This next piece of info is going to shock the world to its core. Volcanoes will be razed from the sea and drown the world in magma. Mothers will kill their babies in the crib like vipers in the night then drink their blood. Holy people the planet over will shed their vestments and denounce the presence of a higher power before running off of cliffs into the sea like the glorified lemmings they are. All of this will happen when I say the following: before today, I’d never seen Transformers: the Movie. Sorry to end the world like that, but I couldn’t hide my terrible secret anymore…

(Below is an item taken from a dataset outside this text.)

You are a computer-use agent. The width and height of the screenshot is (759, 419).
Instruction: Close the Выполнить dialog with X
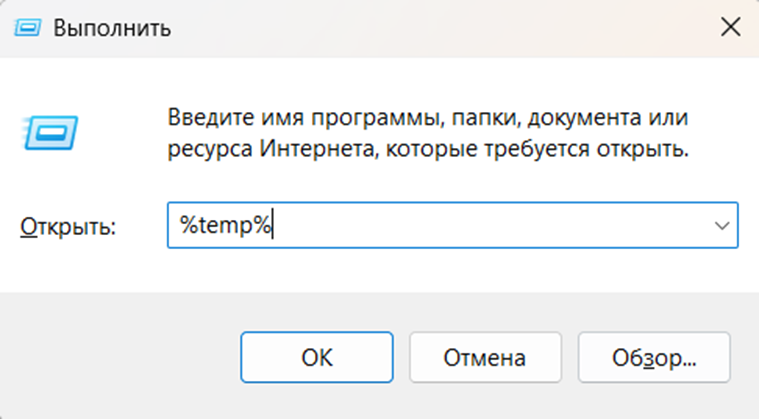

Anyway, now that that’s out of the way, let’s get to slaughtering this sacred cow before somebody tries to revoke my geek license, shall we? If I could just find my high powered bolt gun and sledgehammer…

For anyone who may have forgotten what the movie’s about (either thanks to age or swimming through a haze of sweet gray smoke since the last time you’ve seen it) or for the two other people who were with me in having never seen the movie before today, here’s the Kwik-E-Mart version: the virtuous Autobots (several of which aren’t even automobiles…) and the nefarious Decepticons are conflicting alien robot racess from the planet Cybertron whose civil war has since spilled over to our sleepy little marble of Earth. The movie picks up in the year 2005. The Decepticons have taken over Cybertron, but the remaining Autobot armies continue to play underdog resistance group against their long time foes. Things come to a head though when the groups’ leaders Optimus Prime (Autobot) and Megatron (Decepticon) finally have their last big hurrah and face each other in ‘bot-on-‘bot mortal combat. Thanks to impetuous Autbot Hot Rod though, Megatron blows a few sizable holes into Optimus before Prime tosses Megatron’s tin plated ass down a ravine. While the Autobots bid a fond farewell to their leader, the big guy passes on the all powerful Autobot artifact known as the Matrix of Leadership (think of it as their Excalibur) to his second-in-command Ultra Magnus before his paint job turns black and gray and his warranty expires. As for Megatron, his power hungry second-in-command Starscream dumps the bastard’s ass out of their space born retreat ship and leaves him to float in the blackness of the void for eternity so he can take control of the Decepticons.

And all this is only the first 30 minutes.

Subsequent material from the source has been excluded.